Şanlıurfa’da Kırpılmış ve yıkanmış hayvan yünleri ayrıldıktan sonra boyanır. Yarı keçeleşen plakalar haline geldiğinde sıcak su ve sabunla sıkıştırılıp dövülür. Parçalara ayrılır ve motifler çıkarılır. Motifler hasır üzerine serilir. Tekrar dövülür ve yıkanır. İlk yün kumaşları 3. yüzyılda Anadolu’da görülmektedir. 10. yüzyıldan itibaren ise Selçuklular’ın Asya keçesi çıkarılmıştır.
Keçe Milattan önce 3. Yüzyıldan başlamıştır
Keçe M.Ö. 3. yüzyıldan başlayarak, Asya’da yaşayan göçerlerin yaşamında çok önemli bir yer tutuyordu. Asya keçesi 10. Yüzyılda göçerlerle birlikte Anadolu’ya geldi. Ancak, Hititler’de 3-5. yüzyıllarda keçenin varlığını gösteren mezar buluntularına da rastlanıyor.

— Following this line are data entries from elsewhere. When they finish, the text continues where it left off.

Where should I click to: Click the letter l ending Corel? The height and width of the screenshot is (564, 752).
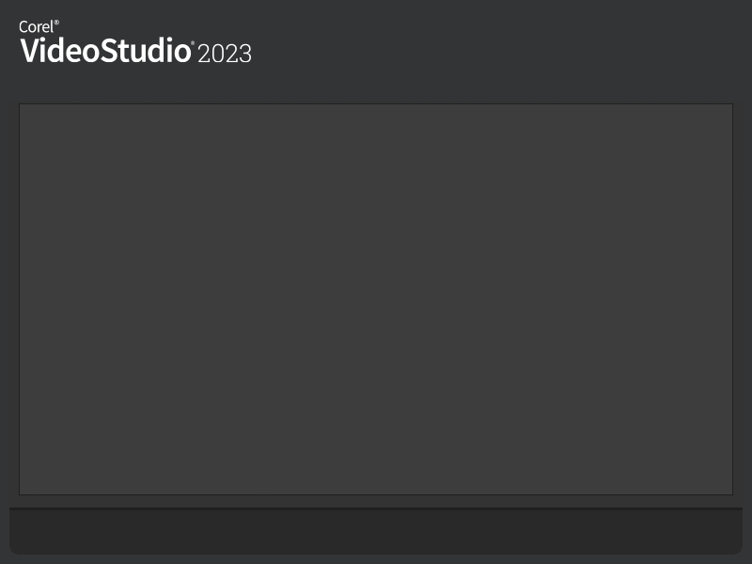click(x=51, y=27)
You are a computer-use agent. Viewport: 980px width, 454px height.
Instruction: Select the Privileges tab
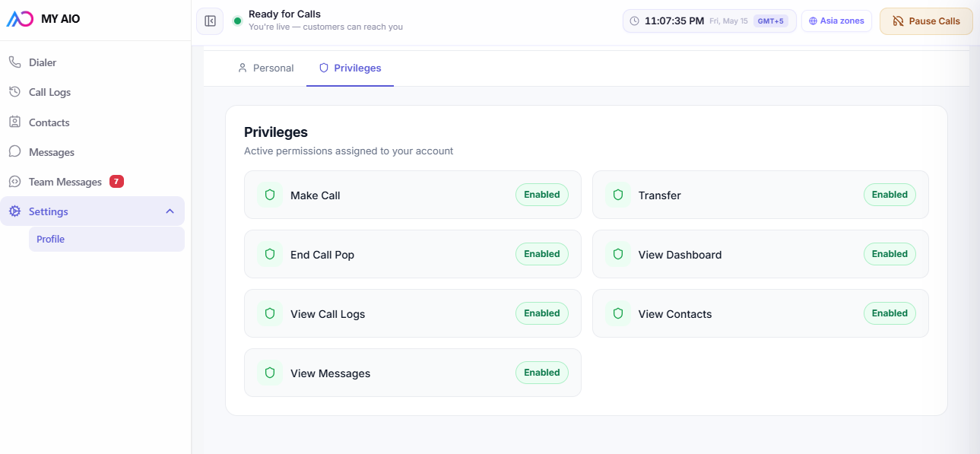point(350,68)
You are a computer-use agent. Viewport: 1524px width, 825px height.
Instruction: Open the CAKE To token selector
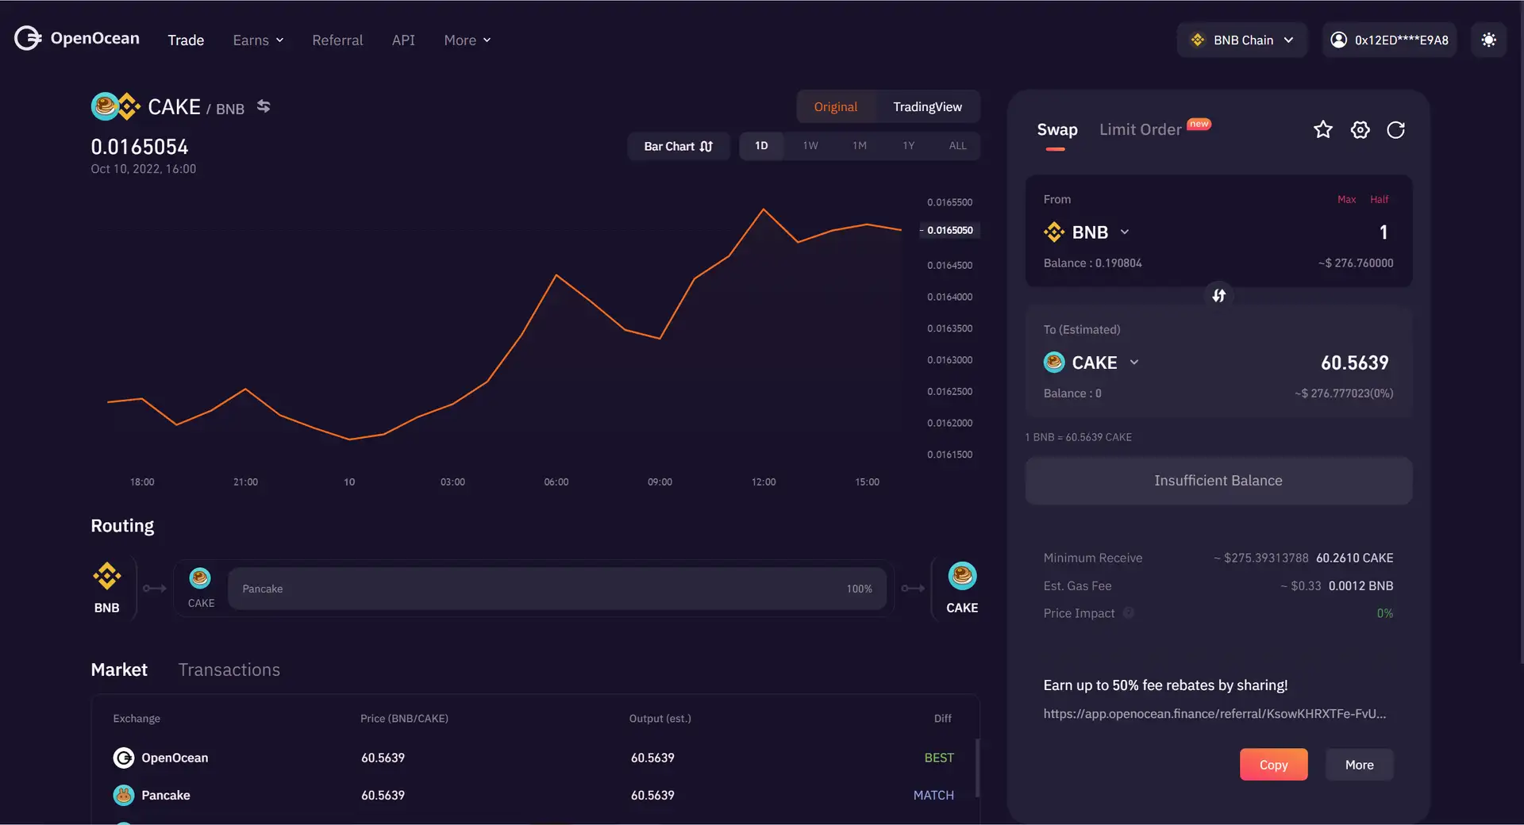click(1092, 363)
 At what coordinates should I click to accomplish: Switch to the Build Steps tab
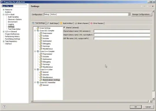[x=53, y=23]
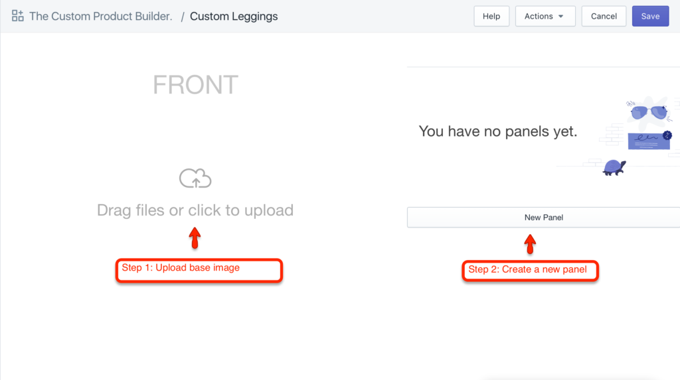This screenshot has height=380, width=680.
Task: Open the Help button
Action: click(x=491, y=17)
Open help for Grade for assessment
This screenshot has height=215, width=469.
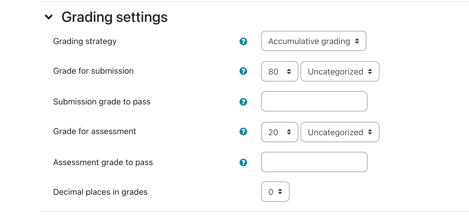pos(243,131)
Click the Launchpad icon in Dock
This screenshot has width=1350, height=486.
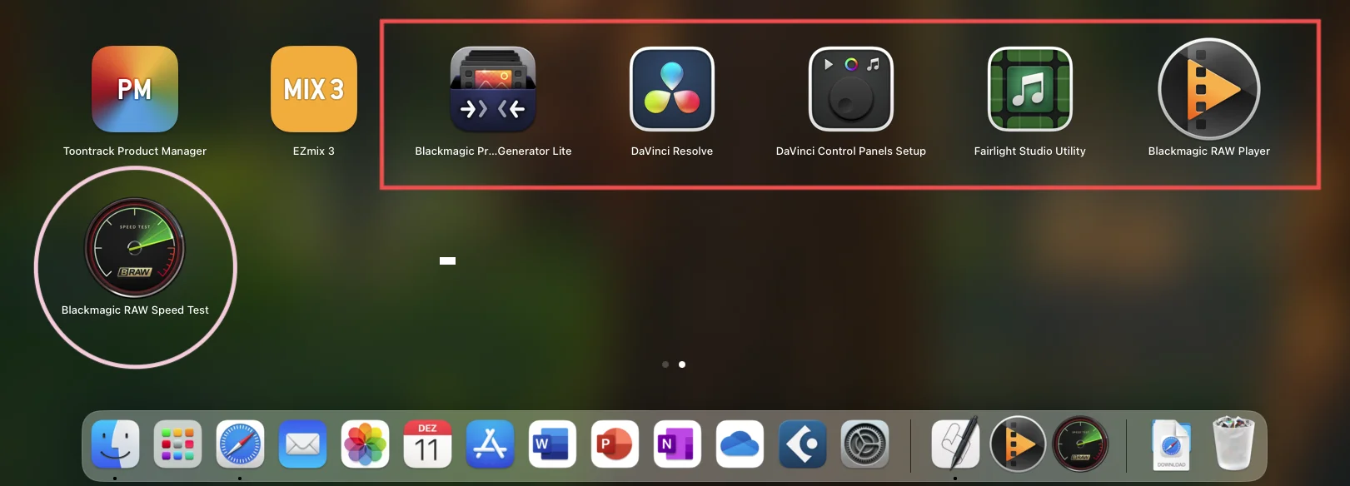(x=177, y=444)
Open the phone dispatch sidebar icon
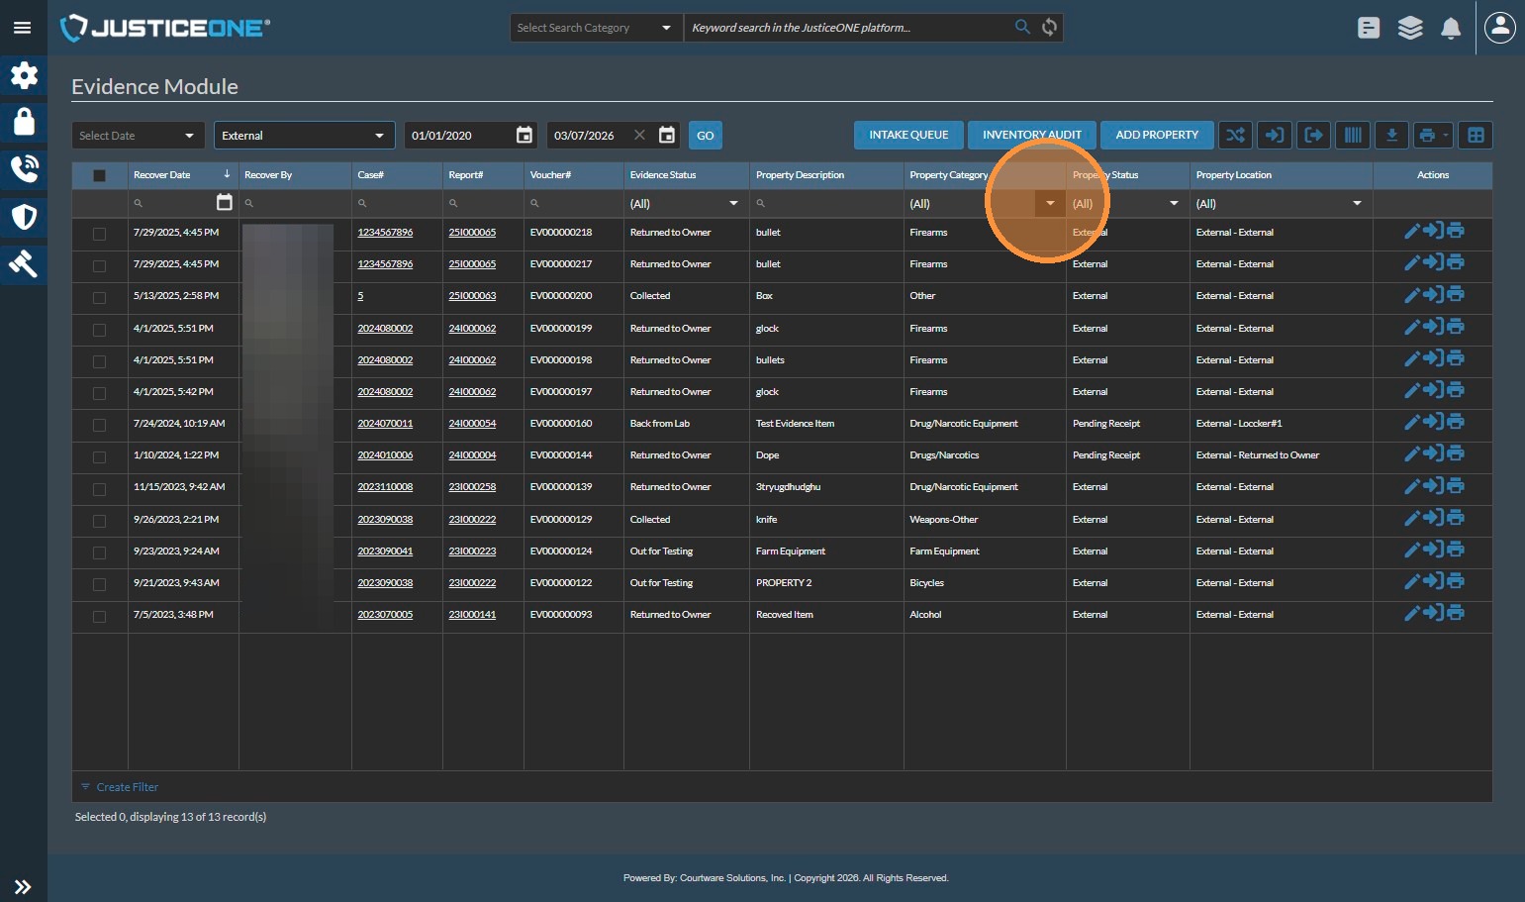This screenshot has width=1525, height=902. point(24,169)
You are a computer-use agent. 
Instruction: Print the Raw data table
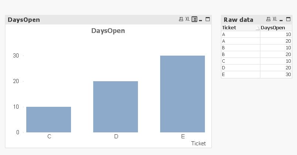[269, 19]
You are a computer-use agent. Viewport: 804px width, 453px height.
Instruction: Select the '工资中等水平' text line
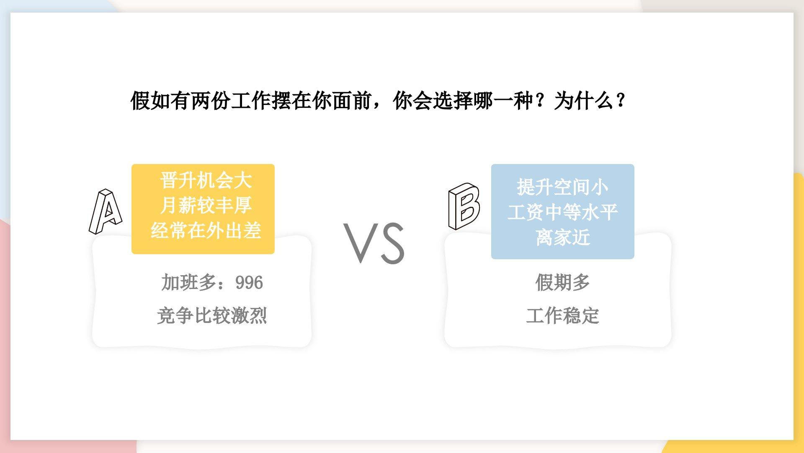[562, 212]
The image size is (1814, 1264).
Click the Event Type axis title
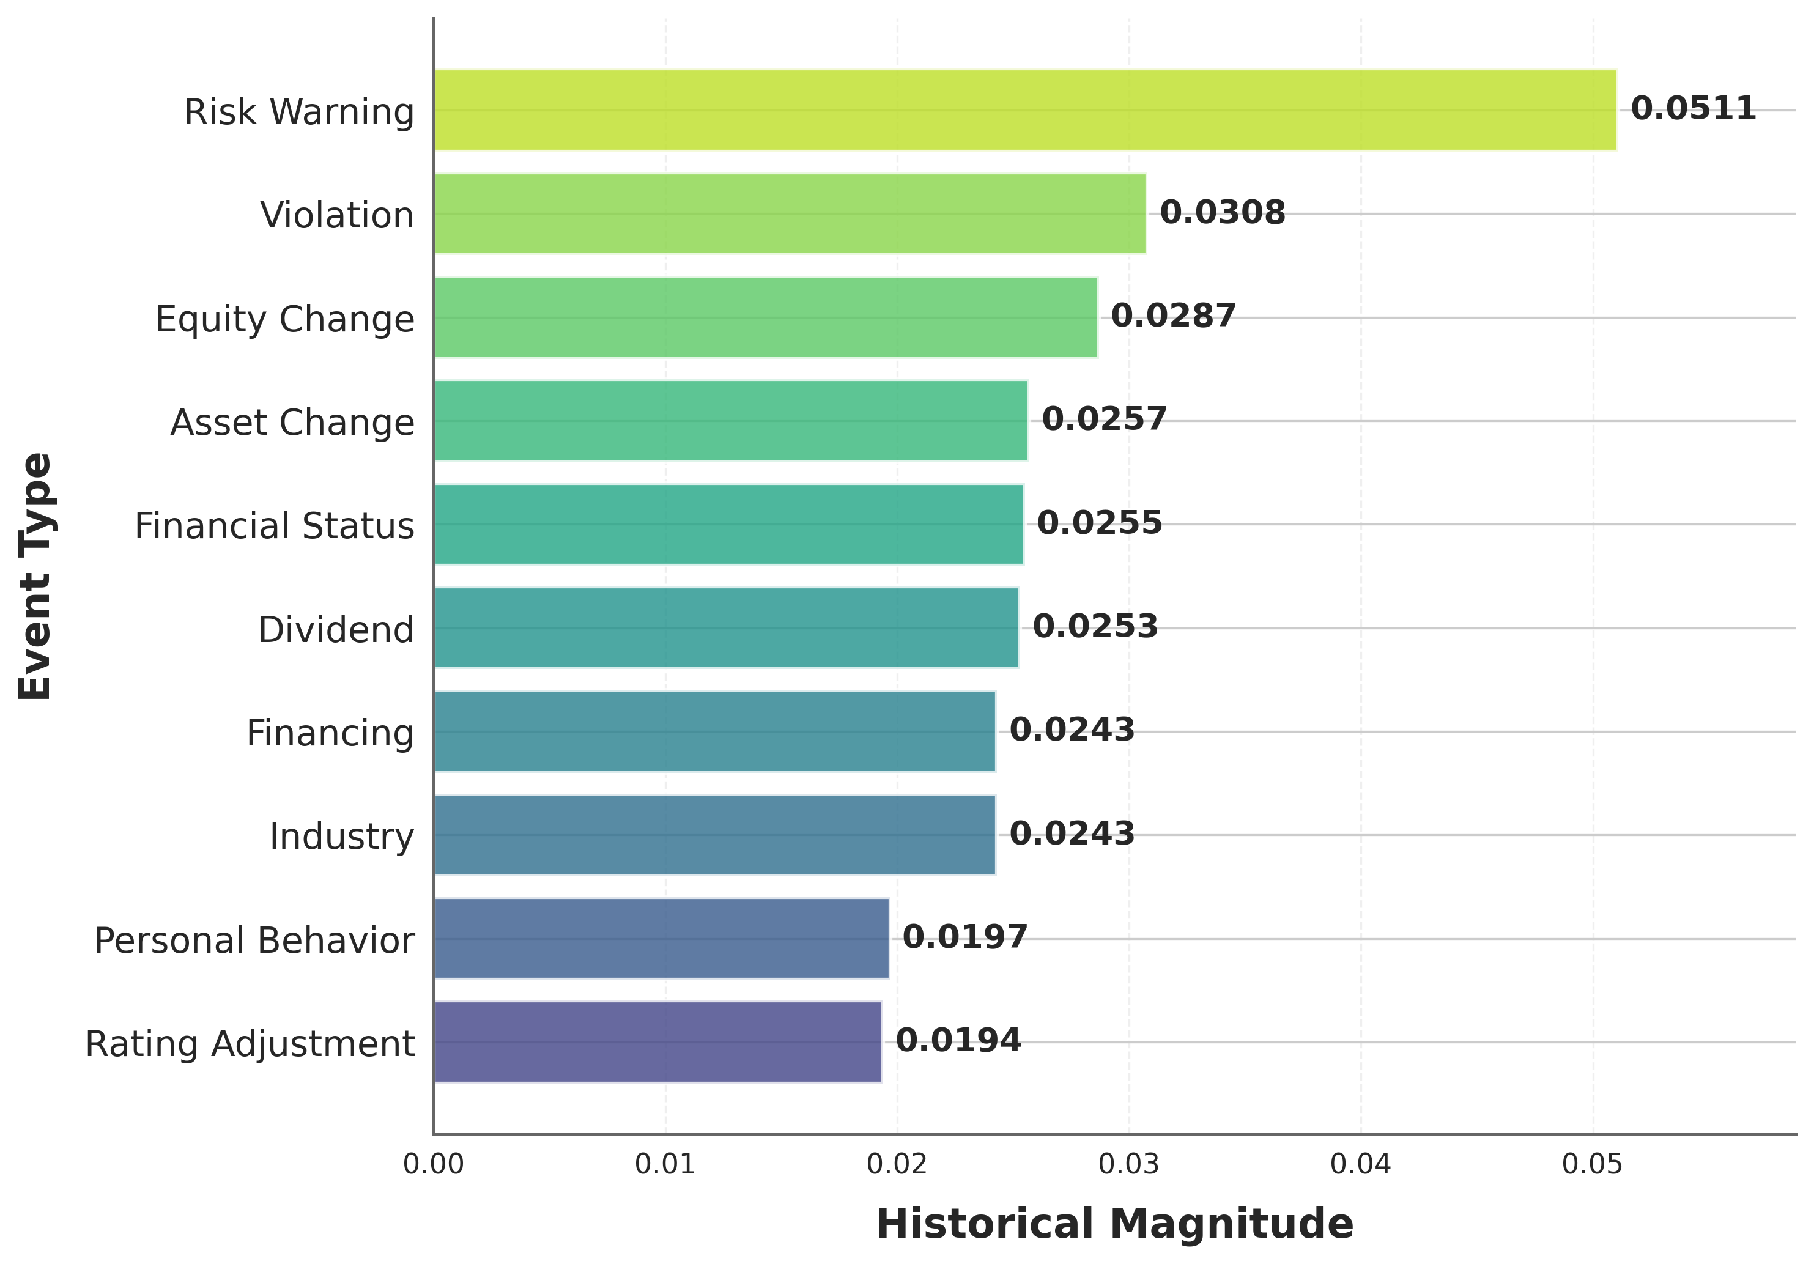click(36, 576)
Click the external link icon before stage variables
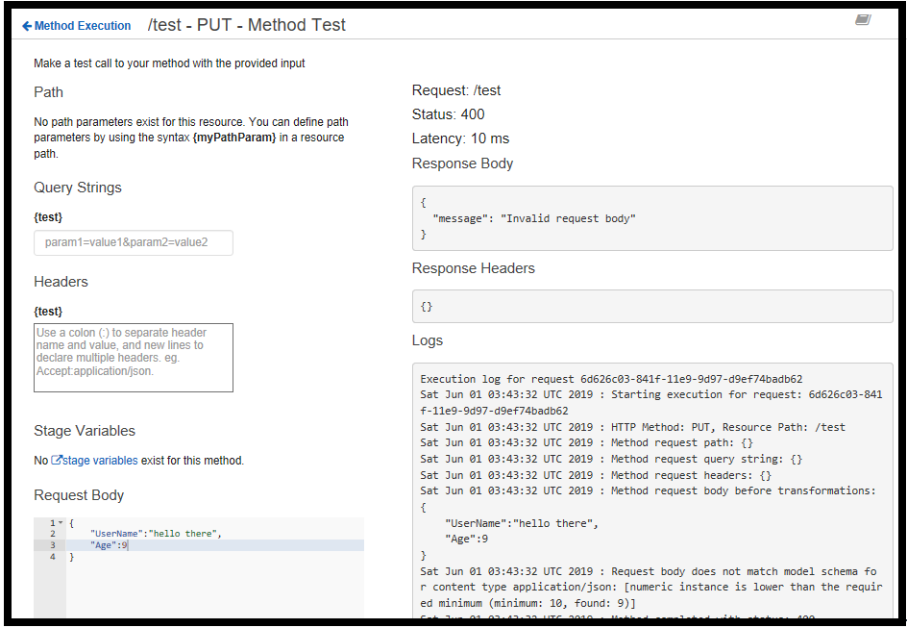 (x=57, y=461)
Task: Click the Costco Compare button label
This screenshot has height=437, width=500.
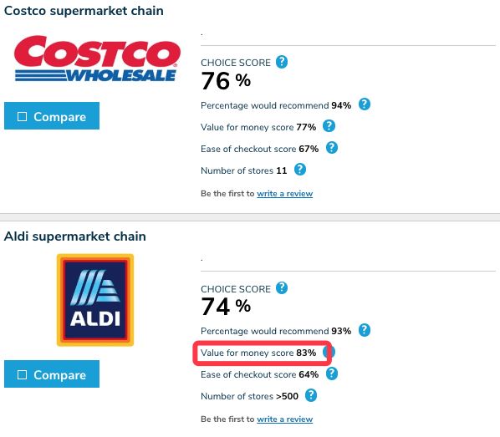Action: [59, 117]
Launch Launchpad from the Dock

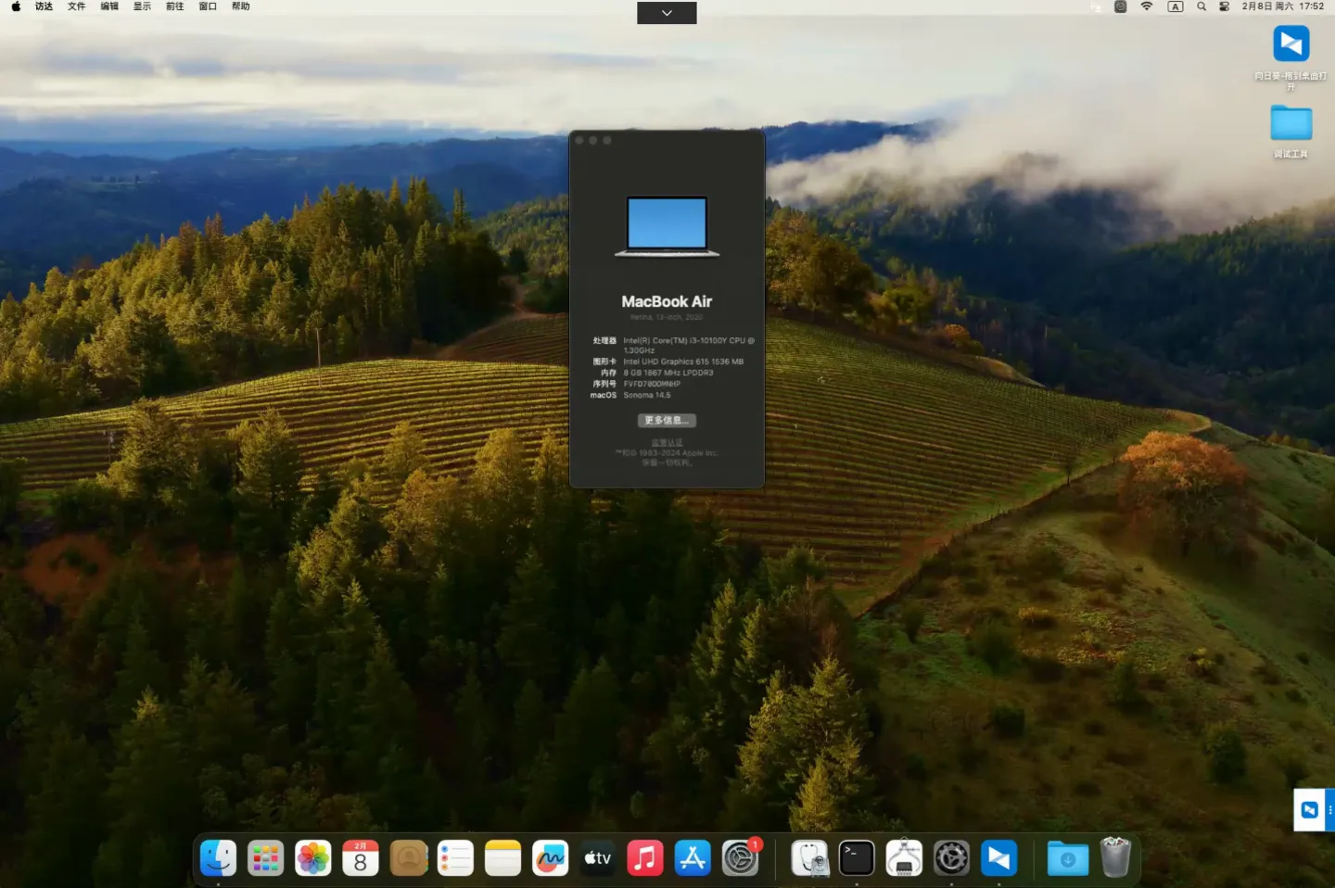pyautogui.click(x=266, y=858)
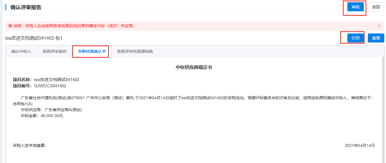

Osmanlı İmparatorluğu döneminde Saray, ürün standartlarını denetliyor ve ustalara belirlediği yüksek standartlara uygun keçeler sipariş ediyordu. Bu tarihi ata sanatı Şanlıurfa'da Keçeci Pazarı denilen eski çarşıda ve çevresindeki hanlarda sürdürülmektedir.
Keçenin Doğuş Öyküsü
Şanlıurfalı keçeci ustalarından Ömer TAŞÇI bu sanatın mucidinin Ebu Said Libabid (Libabid: Arapça Keçenin çoğuludur) adında bir zat olduğunu ve keçeyi nasıl icat ettiğini şöyle anlatmaktadır. "Ebu Said Libabid bugün bizim yaptığımız gibi keçeciliğin bütün işlemlerini yerine getirmişayakla tepme işleminden sonra açtığı keçenin yünlerinin birbirine kaynaşmadığını ve çabuk dağıldığını görmüş. Tepme süresinin az olduğu kanaatine vararak tepmeye devam etmiş. Ancak bir daha açtığında yünlerin kaynaşmadığını yeniden gözlemiştir. Tepme işine 40 gün devam eden Ebu Saidyine başaramayınca üzüntüsünden ağlamaya başlamış. Hem ağlayıp hem tepmeye devam ediyormuş. Keçeyi açtığında gözyaşlarının düştüğü yerlerdeki yünlerin kaynaştığını büyük bir sevinçle fark etmiş ve böylece tepme işlemi sırasında yüne su vermek gerektiğini öğrenmiştir."